Welfare Rights conference in New Orleans: ‘Imagine a world where no one goes without food or affordable housing’

National Welfare Rights Organization, 1968.

During the first week of August, the National Welfare Rights Union (NWRU) convened in New Orleans. The meeting brought together activists from around the country to study both history and current conditions, as well as to reaffirm their commitment to struggle.

This was a good time for a national meeting on welfare rights, given the extreme situation faced by millions of working-class people in the United States. For many, life has been made bleak by decades of low wages and austerity. The COVID-19 crisis is making things even worse. The country’s largest hunger-relief non-profit, Feeding America, reports that some 50 million people were food insecure during the pandemic. On the eve of this conference, 11 million families were facing eviction or foreclosure. Biden only acted to extend the eviction moratorium after facing popular pushback.

In an address at the onset of the pandemic, NWRU President, Maureen Taylor, spoke of the difficulties caused by the cruelty of this system, but she also stressed the need to envision an alternative. Taylor said: “Working people–can’t we imagine a world where universal healthcare is a right and cannot be tied to a job that may disappear? Working people–can’t we imagine a world where preparation for pandemics are already in place because the next one is anticipated? Working people–can’t we imagine a world where no one goes without food or affordable housing under any circumstances?”

The NWRU was established in 1987, growing out of the work of the National Welfare Rights Organization (NWRO). The NWRO was a key part of the Poor People’s Campaign organized by Dr. Martin Luther King Jr. That movement terrified the capitalists. One organizer at this week’s conference said, “The threat of Martin Luther King was that he was uniting the working-class.” Indeed, when King was murdered in 1968, the militancy of the Black liberation struggle was spilling over to all groups fighting for their rights in this society.

The organizers with today’s NWRU are carrying on the radical traditions of the NWRO founders, like George Wiley and Johnnie Tillmon, two giants of the civil rights era. In this week’s discussion, conference-attendees stressed the need of getting back to basics, that is, to struggle led by poor, working-class people, not beholden to granting organizations and professional politicians. Elders shared radical history with the younger activists, while affirming the immense potential of today’s youth, as demonstrated by the 2020 rebellions against white supremacist police terror.
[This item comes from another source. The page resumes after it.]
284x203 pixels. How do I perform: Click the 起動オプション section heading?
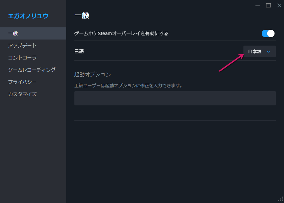(92, 74)
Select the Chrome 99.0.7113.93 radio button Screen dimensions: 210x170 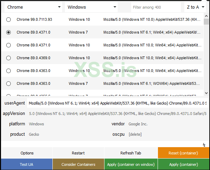[8, 20]
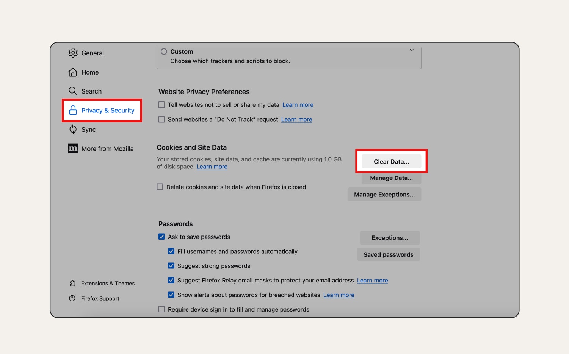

A lively conversation took place about the necessity of basing struggle on revolutionary education and an analysis of changing conditions.

Rev. Annie Chambers of the NWRU, Socialist Unity Party, and other organizations, summed up much of this discussion in the following way: “Facing different conditions today, what else can we do but have revolution? Young people are fighting. But we’ve got to give it direction, to call what we’re in a revolution to change this whole system. Piecemeal change isn’t enough. This whole capitalist system must fall.”